→ **Set problem**
Which lines of the rows below contain the string "should"? Pull out each of them, with case counting in the match.

* start Information supplied *

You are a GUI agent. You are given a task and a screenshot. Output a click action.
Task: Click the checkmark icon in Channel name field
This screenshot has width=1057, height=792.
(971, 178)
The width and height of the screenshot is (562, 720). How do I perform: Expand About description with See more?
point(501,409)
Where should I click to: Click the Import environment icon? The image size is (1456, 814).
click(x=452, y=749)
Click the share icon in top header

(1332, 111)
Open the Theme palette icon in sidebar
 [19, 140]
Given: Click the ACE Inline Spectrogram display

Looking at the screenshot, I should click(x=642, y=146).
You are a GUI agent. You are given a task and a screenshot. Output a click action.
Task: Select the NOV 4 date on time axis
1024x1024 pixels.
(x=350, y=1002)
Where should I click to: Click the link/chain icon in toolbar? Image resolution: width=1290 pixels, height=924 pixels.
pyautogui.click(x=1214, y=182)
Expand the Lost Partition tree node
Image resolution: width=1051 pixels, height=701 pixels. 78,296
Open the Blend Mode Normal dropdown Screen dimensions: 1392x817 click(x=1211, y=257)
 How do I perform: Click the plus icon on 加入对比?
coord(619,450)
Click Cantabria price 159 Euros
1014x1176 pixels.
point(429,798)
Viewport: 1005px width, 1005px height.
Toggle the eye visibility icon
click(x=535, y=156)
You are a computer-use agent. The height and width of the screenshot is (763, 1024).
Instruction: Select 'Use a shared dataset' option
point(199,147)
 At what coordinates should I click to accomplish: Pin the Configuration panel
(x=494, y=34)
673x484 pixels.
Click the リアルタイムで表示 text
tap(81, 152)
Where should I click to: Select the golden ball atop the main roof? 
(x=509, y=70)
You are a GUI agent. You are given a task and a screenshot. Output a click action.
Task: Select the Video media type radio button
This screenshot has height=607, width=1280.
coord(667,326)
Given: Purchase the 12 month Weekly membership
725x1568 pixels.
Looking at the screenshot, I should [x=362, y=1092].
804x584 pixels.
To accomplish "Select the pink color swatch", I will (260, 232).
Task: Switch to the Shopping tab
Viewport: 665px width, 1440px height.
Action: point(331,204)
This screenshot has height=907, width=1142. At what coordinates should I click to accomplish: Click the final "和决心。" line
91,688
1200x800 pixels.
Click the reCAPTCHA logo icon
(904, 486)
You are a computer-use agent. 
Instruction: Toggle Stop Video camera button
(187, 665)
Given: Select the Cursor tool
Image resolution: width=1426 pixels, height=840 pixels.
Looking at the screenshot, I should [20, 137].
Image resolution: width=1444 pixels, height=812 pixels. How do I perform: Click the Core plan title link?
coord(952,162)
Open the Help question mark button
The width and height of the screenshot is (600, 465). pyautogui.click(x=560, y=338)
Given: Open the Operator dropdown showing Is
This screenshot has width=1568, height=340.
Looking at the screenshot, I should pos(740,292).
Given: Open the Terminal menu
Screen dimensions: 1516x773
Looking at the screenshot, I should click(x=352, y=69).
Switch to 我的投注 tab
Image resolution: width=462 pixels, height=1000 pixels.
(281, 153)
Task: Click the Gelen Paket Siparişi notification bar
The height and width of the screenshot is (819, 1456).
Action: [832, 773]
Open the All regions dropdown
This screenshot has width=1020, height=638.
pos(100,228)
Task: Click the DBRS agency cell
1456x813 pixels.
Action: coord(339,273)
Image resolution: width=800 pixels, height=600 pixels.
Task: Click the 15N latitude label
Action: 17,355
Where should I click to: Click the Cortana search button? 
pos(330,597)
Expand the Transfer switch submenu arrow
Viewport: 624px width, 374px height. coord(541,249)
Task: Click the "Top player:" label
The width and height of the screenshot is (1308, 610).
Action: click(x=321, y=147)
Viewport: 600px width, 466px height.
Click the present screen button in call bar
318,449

* end Information supplied *

→ **Task solution**
Where should I click to: Click the Import environment icon? The image size is (1456, 814).
Looking at the screenshot, I should click(x=642, y=146).
Where should I click to: Click the link/chain icon in toolbar? Image resolution: width=1290 pixels, height=924 pixels.
 At what coordinates should I click to accomplish: Pin the Configuration panel
Where should I click to: Select the golden ball atop the main roof? 
Looking at the screenshot, I should [x=362, y=1092].
This screenshot has height=907, width=1142. At what coordinates should I click to accomplish: Click the final "和决心。" line
Looking at the screenshot, I should [20, 137].
Looking at the screenshot, I should pos(740,292).
Looking at the screenshot, I should click(x=352, y=69).
Where should I click to: Click the Cortana search button? 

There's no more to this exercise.